But on the other hand, even if it didn't go out of scope, i don't really see where field a was initialized here.

Soo what makes you think it's a false positive?

Szelethus added inline comments.Sep 7 2018, 3:56 AM
test/Analysis/cxx-uninitialized-object.cpp
879–902 ↗(On Diff #163992)

Soo what makes you think it's a false positive?

Poor choice of words I guess. Its not a false positive (as the entire region of that lambda is undefined), but rather a false negative, as the analyzer doesn't pick up that *ptr is a dangling pointer.

I ran the checker on LLVM/Clang and grpc, and saw no crashes at all! Quite confident about the current diff. However, I'm not 100% sure it doesn't break on Objective C++ codes. Can you recommend a project like that?

NoQ accepted this revision.Sep 13 2018, 6:56 PM

Looks good i guess.

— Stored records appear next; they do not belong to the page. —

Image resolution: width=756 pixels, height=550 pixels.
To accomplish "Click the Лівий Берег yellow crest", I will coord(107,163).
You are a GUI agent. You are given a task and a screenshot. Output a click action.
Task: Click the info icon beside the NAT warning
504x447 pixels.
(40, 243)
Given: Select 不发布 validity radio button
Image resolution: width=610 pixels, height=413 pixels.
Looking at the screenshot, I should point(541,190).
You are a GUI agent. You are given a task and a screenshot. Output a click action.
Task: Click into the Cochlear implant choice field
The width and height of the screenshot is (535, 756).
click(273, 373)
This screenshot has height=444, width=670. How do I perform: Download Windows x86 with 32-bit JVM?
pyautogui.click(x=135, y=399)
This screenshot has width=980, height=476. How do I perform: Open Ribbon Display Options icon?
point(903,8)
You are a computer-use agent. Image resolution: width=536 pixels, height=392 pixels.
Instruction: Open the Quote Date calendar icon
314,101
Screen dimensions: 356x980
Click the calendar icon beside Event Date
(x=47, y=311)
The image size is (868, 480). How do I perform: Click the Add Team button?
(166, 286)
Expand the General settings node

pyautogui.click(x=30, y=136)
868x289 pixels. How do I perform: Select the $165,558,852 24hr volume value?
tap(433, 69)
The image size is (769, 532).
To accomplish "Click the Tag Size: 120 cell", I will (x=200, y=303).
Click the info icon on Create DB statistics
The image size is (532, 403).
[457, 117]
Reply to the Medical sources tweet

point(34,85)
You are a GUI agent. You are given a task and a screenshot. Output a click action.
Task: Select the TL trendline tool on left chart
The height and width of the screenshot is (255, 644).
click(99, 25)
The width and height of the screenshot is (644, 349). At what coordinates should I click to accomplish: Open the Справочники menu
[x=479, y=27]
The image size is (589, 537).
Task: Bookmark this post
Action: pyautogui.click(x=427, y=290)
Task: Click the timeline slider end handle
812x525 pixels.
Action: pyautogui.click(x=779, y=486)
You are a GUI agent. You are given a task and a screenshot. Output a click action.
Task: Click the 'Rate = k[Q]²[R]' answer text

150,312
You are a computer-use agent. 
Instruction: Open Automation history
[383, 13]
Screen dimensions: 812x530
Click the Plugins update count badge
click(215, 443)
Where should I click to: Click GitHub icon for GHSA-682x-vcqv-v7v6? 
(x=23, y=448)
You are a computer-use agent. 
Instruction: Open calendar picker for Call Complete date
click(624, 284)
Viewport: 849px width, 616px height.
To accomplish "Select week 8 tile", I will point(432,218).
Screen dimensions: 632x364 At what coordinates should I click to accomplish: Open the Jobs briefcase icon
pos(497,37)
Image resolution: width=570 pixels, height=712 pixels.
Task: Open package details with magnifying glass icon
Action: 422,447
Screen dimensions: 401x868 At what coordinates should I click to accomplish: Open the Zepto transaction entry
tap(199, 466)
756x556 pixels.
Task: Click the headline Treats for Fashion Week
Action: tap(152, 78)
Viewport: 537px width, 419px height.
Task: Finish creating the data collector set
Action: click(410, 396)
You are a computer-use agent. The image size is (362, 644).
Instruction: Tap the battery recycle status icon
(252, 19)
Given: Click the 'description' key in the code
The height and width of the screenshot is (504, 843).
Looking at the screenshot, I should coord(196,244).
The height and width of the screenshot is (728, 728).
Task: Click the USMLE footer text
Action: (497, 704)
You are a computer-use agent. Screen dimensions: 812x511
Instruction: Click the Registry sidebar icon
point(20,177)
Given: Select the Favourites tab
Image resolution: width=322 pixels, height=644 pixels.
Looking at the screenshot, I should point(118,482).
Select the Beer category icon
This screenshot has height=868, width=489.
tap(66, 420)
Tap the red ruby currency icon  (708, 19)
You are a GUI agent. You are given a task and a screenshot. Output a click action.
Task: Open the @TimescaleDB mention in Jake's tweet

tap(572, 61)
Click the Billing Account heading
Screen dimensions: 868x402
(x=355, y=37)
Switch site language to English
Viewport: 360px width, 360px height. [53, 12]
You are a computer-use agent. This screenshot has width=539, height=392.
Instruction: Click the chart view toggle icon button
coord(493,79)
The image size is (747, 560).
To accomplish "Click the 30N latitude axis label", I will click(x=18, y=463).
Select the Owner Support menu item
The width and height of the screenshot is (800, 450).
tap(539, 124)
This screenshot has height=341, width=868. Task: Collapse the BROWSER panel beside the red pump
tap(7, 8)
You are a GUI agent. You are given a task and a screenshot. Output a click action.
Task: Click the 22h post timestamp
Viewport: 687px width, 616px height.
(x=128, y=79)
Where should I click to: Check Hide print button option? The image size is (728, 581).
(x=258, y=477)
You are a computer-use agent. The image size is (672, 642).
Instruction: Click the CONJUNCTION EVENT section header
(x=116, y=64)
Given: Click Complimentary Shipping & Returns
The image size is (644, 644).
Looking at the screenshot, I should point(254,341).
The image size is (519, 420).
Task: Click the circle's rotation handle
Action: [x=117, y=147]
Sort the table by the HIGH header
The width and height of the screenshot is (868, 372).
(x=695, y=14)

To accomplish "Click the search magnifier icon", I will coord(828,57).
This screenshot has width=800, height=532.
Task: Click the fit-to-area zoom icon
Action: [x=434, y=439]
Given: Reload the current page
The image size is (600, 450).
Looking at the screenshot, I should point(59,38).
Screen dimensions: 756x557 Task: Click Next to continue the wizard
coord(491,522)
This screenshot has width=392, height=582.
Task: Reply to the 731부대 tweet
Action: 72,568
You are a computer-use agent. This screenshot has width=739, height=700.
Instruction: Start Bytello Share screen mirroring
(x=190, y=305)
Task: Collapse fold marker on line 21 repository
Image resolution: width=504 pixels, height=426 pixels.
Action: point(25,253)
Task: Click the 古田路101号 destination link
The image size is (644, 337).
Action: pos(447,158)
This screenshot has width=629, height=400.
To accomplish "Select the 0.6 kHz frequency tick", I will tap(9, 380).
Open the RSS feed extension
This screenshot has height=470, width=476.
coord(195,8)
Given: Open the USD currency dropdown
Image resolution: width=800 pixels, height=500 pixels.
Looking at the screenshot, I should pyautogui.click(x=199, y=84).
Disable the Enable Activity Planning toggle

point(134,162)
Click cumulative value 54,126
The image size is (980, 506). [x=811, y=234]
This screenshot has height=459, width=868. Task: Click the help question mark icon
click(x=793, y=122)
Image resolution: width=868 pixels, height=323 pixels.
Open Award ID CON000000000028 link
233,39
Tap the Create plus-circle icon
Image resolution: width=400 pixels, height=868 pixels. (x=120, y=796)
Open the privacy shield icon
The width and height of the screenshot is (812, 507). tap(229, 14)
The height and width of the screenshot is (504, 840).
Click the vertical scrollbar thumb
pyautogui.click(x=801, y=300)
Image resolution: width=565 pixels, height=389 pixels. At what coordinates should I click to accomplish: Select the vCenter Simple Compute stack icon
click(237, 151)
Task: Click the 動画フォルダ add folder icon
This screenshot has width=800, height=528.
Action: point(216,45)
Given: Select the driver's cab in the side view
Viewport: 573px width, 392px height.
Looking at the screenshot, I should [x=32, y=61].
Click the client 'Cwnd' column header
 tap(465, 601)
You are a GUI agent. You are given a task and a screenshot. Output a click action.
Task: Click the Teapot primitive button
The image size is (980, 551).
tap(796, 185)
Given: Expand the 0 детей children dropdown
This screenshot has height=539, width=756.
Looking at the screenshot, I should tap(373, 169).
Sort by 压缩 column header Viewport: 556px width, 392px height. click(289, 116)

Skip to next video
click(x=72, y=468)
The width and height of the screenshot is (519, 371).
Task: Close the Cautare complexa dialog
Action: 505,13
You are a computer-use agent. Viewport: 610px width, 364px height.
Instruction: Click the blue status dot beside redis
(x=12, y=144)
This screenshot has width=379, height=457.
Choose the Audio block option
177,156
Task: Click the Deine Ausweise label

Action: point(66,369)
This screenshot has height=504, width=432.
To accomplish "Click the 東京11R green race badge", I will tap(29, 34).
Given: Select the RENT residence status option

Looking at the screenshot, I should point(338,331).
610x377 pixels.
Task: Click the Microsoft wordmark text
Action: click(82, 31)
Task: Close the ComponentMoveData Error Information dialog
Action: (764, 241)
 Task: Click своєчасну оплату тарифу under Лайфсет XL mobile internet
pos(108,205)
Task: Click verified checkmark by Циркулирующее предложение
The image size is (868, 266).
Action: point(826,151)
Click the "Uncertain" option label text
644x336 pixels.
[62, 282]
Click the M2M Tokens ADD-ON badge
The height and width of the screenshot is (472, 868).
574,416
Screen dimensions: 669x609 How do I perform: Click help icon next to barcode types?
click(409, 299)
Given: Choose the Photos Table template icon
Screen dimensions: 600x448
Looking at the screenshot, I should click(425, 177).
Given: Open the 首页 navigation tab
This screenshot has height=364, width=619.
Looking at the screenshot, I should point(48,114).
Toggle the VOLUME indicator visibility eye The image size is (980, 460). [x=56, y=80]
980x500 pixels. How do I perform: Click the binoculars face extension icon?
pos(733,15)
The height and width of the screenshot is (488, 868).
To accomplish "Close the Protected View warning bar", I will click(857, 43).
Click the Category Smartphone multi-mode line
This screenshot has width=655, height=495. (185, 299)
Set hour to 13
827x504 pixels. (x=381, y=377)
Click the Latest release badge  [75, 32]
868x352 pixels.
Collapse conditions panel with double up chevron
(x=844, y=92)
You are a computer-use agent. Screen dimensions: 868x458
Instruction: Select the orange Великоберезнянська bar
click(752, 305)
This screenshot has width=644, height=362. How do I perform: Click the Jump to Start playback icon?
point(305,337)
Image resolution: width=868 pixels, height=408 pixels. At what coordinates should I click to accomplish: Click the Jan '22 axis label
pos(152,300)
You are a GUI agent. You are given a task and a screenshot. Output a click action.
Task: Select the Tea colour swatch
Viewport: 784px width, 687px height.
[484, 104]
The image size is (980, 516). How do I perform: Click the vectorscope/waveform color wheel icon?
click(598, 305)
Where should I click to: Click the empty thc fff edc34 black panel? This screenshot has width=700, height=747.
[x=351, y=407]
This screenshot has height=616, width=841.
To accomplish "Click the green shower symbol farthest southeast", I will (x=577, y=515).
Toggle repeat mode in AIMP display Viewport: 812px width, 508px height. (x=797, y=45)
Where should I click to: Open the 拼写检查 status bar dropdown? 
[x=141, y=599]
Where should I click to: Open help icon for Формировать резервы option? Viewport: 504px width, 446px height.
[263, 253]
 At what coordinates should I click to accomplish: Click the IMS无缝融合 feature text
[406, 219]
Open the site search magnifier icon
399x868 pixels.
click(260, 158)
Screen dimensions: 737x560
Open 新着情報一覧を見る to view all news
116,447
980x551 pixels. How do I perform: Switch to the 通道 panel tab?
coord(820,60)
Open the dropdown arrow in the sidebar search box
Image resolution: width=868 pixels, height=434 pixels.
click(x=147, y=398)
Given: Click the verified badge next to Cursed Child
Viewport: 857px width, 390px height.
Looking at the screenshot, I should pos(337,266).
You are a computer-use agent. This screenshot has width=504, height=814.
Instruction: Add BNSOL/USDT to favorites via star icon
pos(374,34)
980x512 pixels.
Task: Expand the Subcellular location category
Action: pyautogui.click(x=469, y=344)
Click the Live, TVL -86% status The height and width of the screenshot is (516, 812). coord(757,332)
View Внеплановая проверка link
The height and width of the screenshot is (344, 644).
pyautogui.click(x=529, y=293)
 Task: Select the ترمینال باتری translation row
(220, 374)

I'm glad this is sorted out^^

This revision is now accepted and ready to land.Sep 13 2018, 6:56 PM
This revision was automatically updated to reflect the committed changes.
isuckatcs added inline comments.
cfe/trunk/lib/StaticAnalyzer/Checkers/UninitializedObject/UninitializedPointee.cpp
222

@Szelethus @NoQ @xazax.hun I ran into an issue related to this line.

Consider this test case:

struct CyclicPointerTest1 {
  int *ptr; // expected-note{{object references itself 'this->ptr'}}
  int dontGetFilteredByNonPedanticMode = 0;

  CyclicPointerTest1() : ptr(reinterpret_cast<int *>(&ptr)) {} // expected-warning{{1 uninitialized field}}
};

At this point, with the example above, the store looks like this:

{"kind": "Direct", "offset": 0, "extent": 64, value: &Element{temp_object{CyclicPointerTest1, S915}.ptr,0 S64b,int}}
{"kind": "Direct", "offset": 64, "extent": 32, value: 0 S32b}

which means the values are the following:

V = &Element{temp_object{CyclicPointerTest1, S915}.ptr,0 S64b,int}
R = Element{temp_object{CyclicPointerTest1, S915}.ptr,0 S64b,int}
DynT = PointerType ... 'int *'

when State->getSVal(R, DynT) is called, eventually RegionStoreManager::getBinding() will also be invoked, where because R is an ElementRegion we reach these lines:

if (const ElementRegion *ER = dyn_cast<ElementRegion>(R)) {
  // FIXME: Here we actually perform an implicit conversion from the loaded
  // value to the element type.  Eventually we want to compose these values
  // more intelligently.  For example, an 'element' can encompass multiple
  // bound regions (e.g., several bound bytes), or could be a subset of
  // a larger value.
  return svalBuilder.evalCast(getBindingForElement(B, ER), T, QualType{});
}

What happens here is that we call getBindingForElement(B, ER) and whatever value it returns, we cast to T, which is int * in this example. The type of the element inside the ER however is an int, so the following lookup will be performed:

Binding being looked up: 
  {"kind": "Direct", "offset": 0, "extent": 32}
------------------------------------------------------------------------------------------------------------------------
Store:
  {"kind": "Direct", "offset": 0, "extent": 64 value: &Element{temp_object{CyclicPointerTest1, S915}.ptr,0 S64b,int}}
  {"kind": "Direct", "offset": 64, "extent": 32 value: 0 S32b}

Since extents are ignored by default, the returned value will be &Element{temp_object{CyclicPointerTest1, S915}.ptr,0 S64b,int}}, which is indeed a pointer, however I'm not sure that the lookup here is actually correct.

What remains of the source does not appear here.